JAMES DURHAM (1622-1658): When God has a mind to exercise one, He will not give distinctness of access to Him, but though they seek, they will not get Him. This is one of the hardest exercises that souls are put to; and yet God will put them to it, partly to make their affliction an exercise, partly to let souls know that His presence is not tied to affliction. If folks always got God’s presence in affliction, they would be vain and conceited in their own eyes, and not be humbled under God’s hand; therefore to learn them to stoop, He will both afflict and hide His face.

JOHN CALVIN: So, those who lose courage when our God does not respond to their first wish show that they do not know what it is to pray. For the certain rule for finding our refuge in God involves perseverance. Thus it is that the principal exercise of our faith is prayer. Now faith cannot exist without waiting…It is needful that He delay and that He let us languish oftentimes so that we may know what it is to call upon Him sincerely and without pretense, so that we may declare our faith is so founded upon the Word of God that it checks us as bridle so that we may be patient to endure until the opportune time to help us shall have come.

A. W. PINK: Nevertheless, He puts forth a secret power which upholds the soul, otherwise it would sink into utter despair, be swallowed up by the power of unbelief. Here, then, is the conflict: the trial fighting against faith, and that faith against the trial. Now then in this trial, under this sharp conflict, in this hot furnace, the spiritual and supernatural faith is not burned or destroyed, but instead, grips firmly the promise, and the faithfulness of Him who has given it. And thus “the trial of faith” becomes exceedingly precious.

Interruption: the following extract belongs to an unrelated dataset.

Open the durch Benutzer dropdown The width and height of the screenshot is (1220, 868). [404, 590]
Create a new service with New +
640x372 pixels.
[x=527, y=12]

WILLIAM GURNALL (1617-1679): We live by faith, and faith lives by exercise.

C. H. SPURGEON: God will exercise faith. There is not a single grain of faith in the breast of any living believer that is not exercised. God will not allow it to sleep—a sleeping faith, a dormant faith, I believe such a thing doesn’t exist. If thou hast faith, my brother, expect labour; for, as sure as God gives faith, he will put it into the gymnasium and make it exercise itself; sometimes dashing at a troop, and then trying its limbs another way, no more to exercise its arm in fight, but its knees in prayer; all sorts of exercises to keep our faith in order that we may be ready for any exercise, whatever it may be. Some men seem as if they only had to meet one form of trial—they remind me of the Indian Fakir; he [continually] holds his arm straight up; that is the triumph of his strength. Now, God does not exercise a believer’s limbs till they grow stiff; but He exercises them in every way, that they may become supple, so that, come what may, he is ready to achieve any exploit.

JAMES DURHAM: The exercise of faith makes faith to increase.

JOHN CALVIN: Where are those who think they have made so great progress that they do not need any more exercise?